Aynı sebeplerle, öğrenim ve iş hayatımız, uzun bir süredir, sekteye uğramış durumdadır.

Tüm bu nedenlerle, infazlarımızın durdurulması, kararın düzeltilmesi için Yargıtay Cumhuriyet Başsavcılığına ve yeniden yargılanma istemimizle Anayasa Mahkemesine başvurmuştuk.

Fakat Yargıtay Başsavcılığı, geçtiğimiz günlerde, aynı davadan yargılandığımız eski Emniyet Müdürü Hanefi Avcı ile ilgili harekete geçti ve Yargıtay 16. Ceza Dairesi'ne hakkındaki mahkumiyet kararının bozulmasını talep etti ve sözkonusu dairenin Avcı ile ilgili bozduğu bu karar, bir kaç gün önce basında yer aldı.

Pekiyi ama bizlerle ilgili henüz niçin somut bir adım atılmıyor?

Anımsanacağı gibi, kamuoyunda hayli yankı bulan bu davada, Adalet Bakanı Bekir Bozdağ, içinde Hanefi Avcı'nın ve bizlerin de olduğu mahkumiyet kararlarını onayan Yargıtay 9. Ceza Dairesi'nin "pararel yapıyla" ilişkisini imâ ederek, tam bu dairede değişiklikler olacağı sırada mahkumiyet kararlarının onanmasını manidar bulduğunu ifade etmişti.

Avcı'nın mahkumiyet kararının Yargıtay 16. Ceza Dairesi'nce bozularak, bizlerle ilgili haksız mahkumiyet kararlarının hâlâ olduğu gibi durmasını da, benim manidar bulduğumu söylemem gerekiyor.
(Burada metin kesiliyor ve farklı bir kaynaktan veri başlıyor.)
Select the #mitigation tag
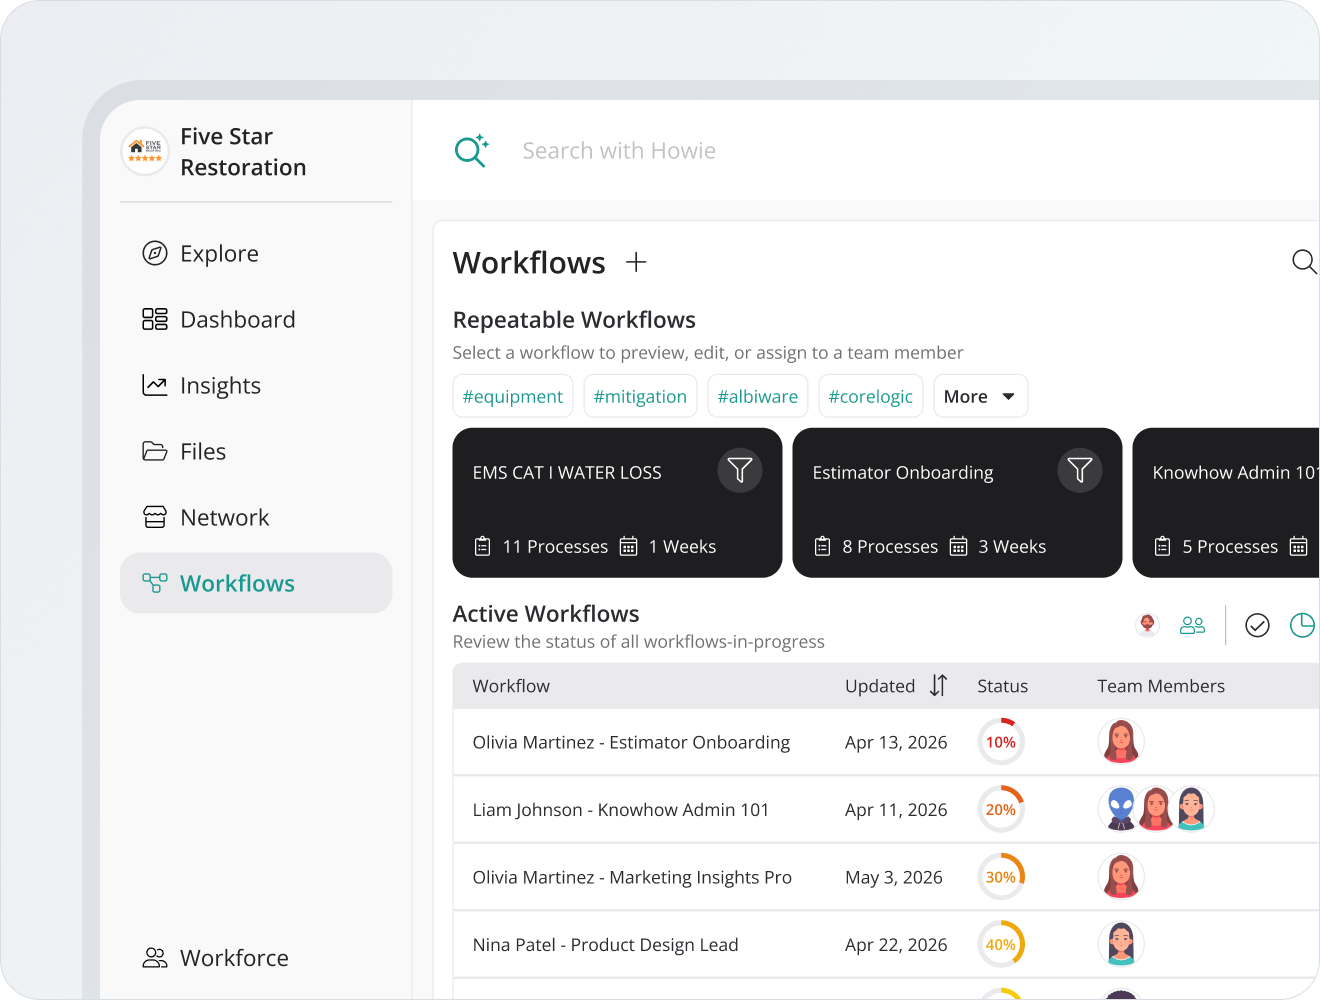[x=640, y=396]
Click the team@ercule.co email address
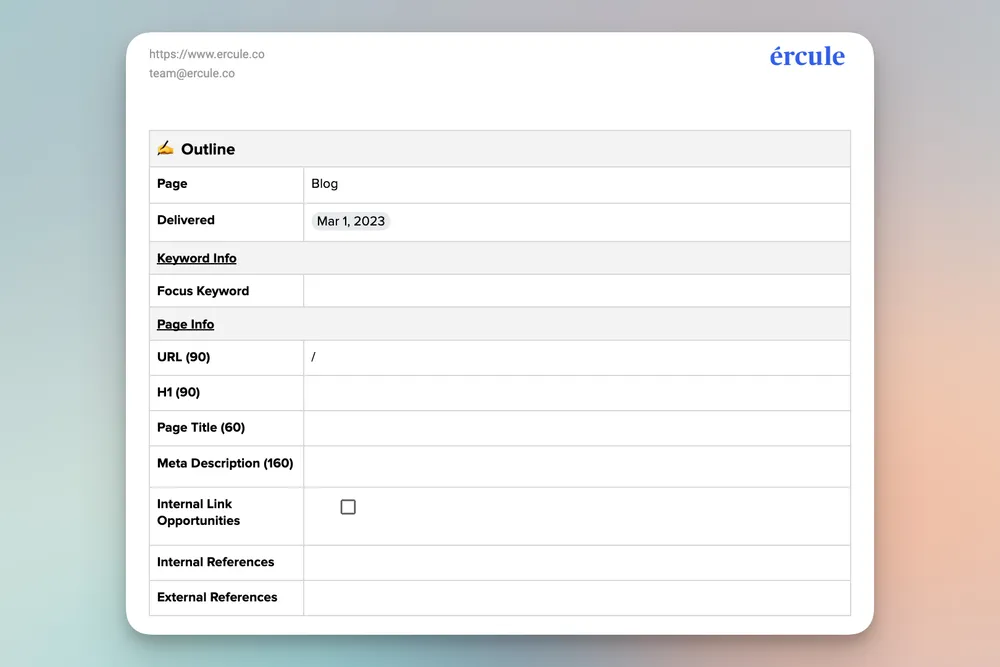Screen dimensions: 1000x667 pos(192,73)
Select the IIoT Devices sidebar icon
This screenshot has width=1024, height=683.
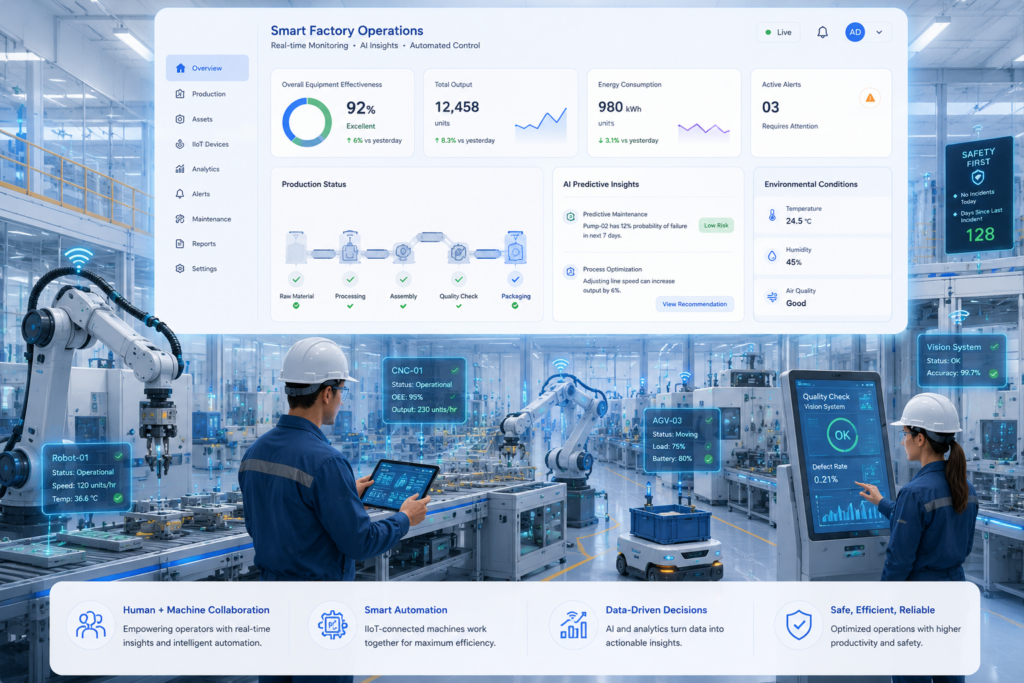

Zira, bu davada tıpkı Avcı gibi suçsuz olan bizlerin, bu davadan yargılanan ve haksız mahkumiyet kararı verilen arkadaşlarım Cenk Büyükkahraman ve Gökhan Aydın ile benim başvurularımız ve durumumuz niçin hâlâ dikkate alınmıyor?

Yoksa yasalar, eski bir Emniyet Müdürüne başka solculara gelince başka mı uygulanıyor?”